§ **Required work**
Your answer must be the lines from the first record through the line that contains "January 1970 (16, 2027)", copied exactly and without any pictures.

Recorded data Start Marker

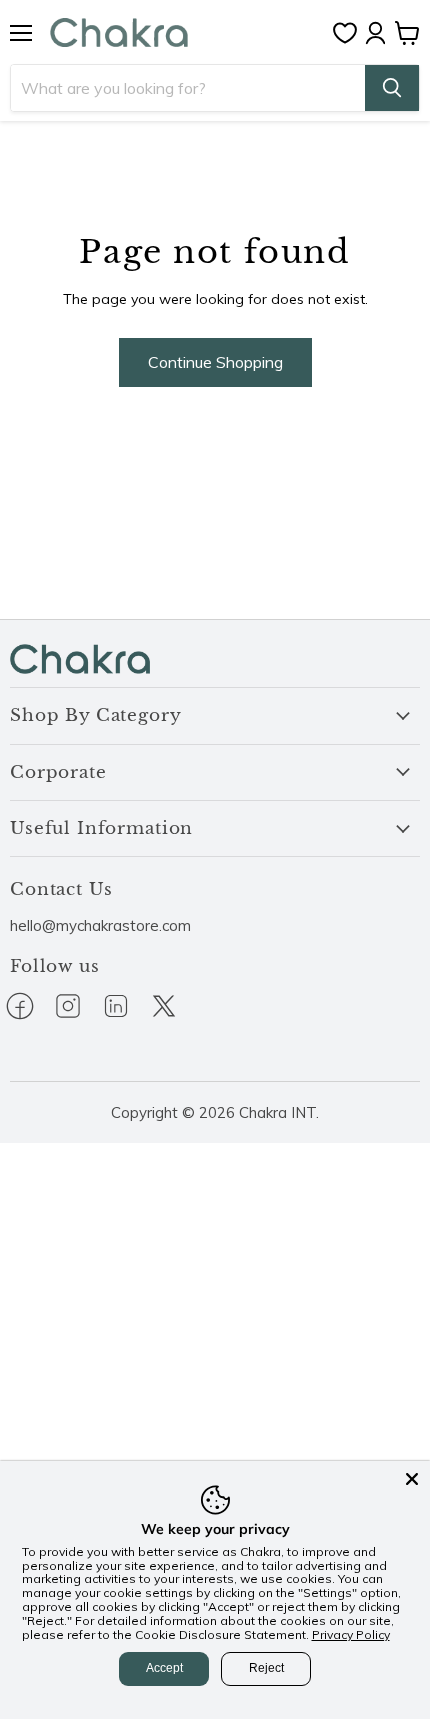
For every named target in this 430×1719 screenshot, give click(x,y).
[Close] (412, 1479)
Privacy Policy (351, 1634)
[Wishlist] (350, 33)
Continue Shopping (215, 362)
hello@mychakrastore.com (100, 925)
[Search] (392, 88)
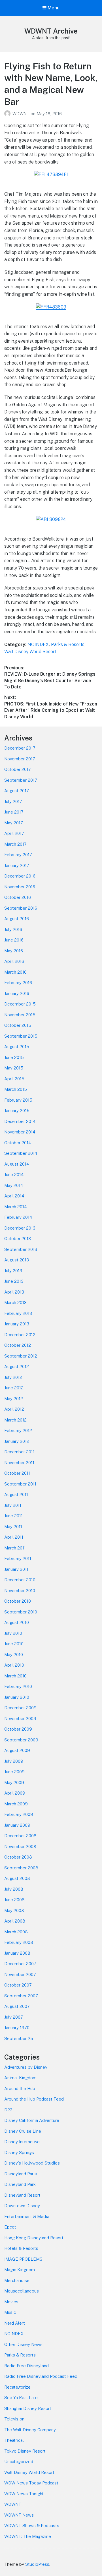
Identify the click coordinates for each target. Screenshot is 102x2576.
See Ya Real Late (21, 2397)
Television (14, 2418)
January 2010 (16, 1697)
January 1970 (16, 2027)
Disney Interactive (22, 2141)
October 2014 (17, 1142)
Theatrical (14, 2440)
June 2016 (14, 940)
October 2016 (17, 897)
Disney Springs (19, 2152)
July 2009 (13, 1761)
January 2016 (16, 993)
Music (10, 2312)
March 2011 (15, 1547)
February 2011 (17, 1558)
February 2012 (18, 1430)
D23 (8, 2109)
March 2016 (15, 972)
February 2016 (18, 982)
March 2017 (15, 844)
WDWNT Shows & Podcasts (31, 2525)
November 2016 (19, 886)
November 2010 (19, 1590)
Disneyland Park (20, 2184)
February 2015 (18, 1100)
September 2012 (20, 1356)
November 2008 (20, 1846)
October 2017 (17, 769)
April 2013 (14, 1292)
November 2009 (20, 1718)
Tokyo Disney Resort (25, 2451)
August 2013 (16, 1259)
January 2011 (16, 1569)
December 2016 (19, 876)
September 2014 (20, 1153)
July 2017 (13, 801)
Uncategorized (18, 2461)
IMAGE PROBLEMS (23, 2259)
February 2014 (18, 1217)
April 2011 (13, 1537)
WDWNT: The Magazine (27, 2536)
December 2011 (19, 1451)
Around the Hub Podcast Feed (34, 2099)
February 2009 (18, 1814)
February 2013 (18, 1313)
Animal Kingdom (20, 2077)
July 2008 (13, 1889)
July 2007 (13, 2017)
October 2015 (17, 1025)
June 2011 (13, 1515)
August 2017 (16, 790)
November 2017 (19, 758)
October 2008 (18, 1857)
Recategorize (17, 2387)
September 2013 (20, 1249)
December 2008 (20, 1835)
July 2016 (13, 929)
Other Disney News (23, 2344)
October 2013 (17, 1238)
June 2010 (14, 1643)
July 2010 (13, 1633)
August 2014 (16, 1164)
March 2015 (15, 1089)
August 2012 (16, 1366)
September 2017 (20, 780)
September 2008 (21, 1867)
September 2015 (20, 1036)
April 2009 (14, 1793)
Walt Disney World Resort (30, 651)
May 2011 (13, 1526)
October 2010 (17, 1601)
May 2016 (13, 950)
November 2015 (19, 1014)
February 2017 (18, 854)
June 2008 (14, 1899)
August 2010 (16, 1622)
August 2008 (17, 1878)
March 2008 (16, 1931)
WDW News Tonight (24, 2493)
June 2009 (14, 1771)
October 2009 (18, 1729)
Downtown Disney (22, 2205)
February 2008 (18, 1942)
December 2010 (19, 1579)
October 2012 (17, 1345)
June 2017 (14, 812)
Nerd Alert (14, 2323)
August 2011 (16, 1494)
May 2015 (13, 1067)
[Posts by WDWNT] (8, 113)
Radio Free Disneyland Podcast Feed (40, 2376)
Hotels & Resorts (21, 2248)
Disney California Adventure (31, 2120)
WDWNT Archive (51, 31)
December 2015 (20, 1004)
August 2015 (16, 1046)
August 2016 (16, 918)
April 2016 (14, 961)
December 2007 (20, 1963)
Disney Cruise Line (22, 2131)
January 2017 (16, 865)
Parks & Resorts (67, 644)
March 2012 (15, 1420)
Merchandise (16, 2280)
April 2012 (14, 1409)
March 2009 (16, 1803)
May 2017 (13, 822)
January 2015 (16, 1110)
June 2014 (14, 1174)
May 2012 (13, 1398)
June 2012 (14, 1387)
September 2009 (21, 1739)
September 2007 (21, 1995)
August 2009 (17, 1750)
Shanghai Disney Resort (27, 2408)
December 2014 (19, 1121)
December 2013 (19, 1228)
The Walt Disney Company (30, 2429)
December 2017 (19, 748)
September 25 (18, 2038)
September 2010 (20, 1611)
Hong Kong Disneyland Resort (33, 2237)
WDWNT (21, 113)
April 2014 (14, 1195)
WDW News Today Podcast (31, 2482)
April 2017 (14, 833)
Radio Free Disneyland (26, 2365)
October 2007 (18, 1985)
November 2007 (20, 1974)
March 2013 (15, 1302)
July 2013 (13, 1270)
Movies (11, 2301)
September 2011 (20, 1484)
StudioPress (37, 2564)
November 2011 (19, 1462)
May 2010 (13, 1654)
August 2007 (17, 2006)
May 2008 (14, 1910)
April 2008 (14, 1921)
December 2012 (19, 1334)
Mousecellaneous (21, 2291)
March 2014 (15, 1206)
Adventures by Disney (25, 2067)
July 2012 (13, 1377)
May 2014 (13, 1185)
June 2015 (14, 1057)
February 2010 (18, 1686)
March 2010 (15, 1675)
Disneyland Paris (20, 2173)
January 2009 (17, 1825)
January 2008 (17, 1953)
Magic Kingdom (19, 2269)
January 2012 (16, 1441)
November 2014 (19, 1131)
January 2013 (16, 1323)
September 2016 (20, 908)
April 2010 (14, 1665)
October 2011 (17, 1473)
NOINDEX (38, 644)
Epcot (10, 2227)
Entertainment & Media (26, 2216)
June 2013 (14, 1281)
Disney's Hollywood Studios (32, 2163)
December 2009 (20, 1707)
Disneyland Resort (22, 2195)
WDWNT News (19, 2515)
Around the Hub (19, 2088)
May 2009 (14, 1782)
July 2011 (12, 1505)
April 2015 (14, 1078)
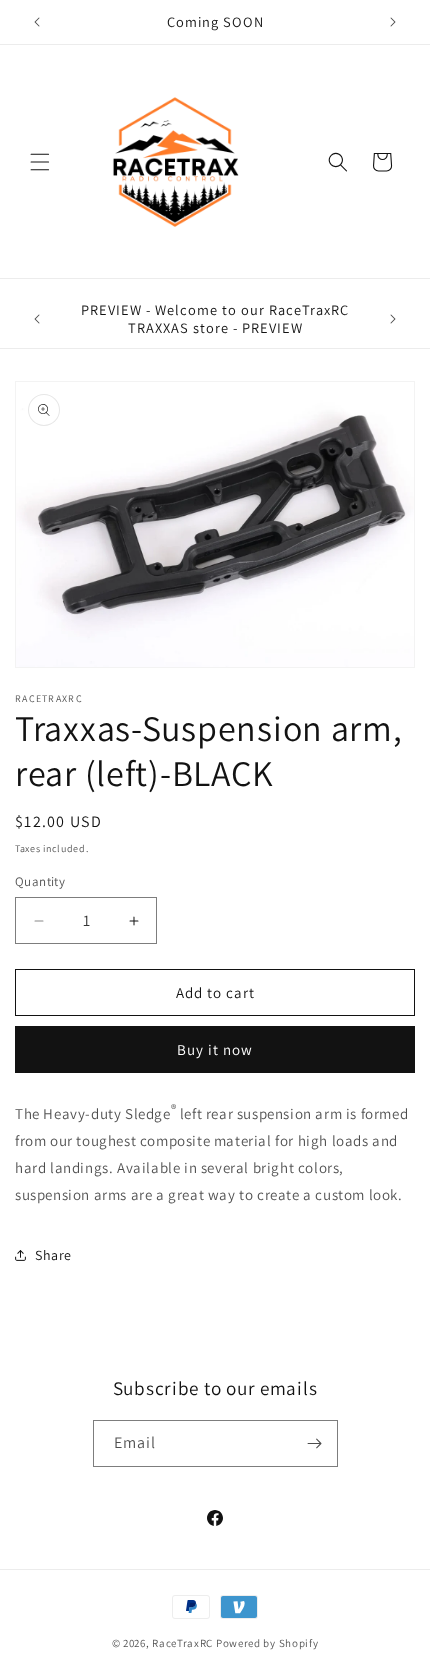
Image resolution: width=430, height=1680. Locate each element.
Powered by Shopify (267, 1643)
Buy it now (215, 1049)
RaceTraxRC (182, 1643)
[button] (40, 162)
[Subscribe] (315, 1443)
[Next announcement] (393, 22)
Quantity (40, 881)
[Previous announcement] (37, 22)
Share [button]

Recorded data End Marker

§ **Expected answer**
For every named target in this 430×1719 screenshot, give click(x,y).
[Close] (412, 1479)
Privacy Policy (351, 1634)
[Wishlist] (350, 33)
Continue Shopping (215, 362)
hello@mychakrastore.com (100, 925)
[Search] (392, 88)
Identify the click coordinates for each target. Screenshot is 102x2576.
See Ya Real Late (21, 2397)
Television (14, 2418)
January 2010 (16, 1697)
January 1970 (16, 2027)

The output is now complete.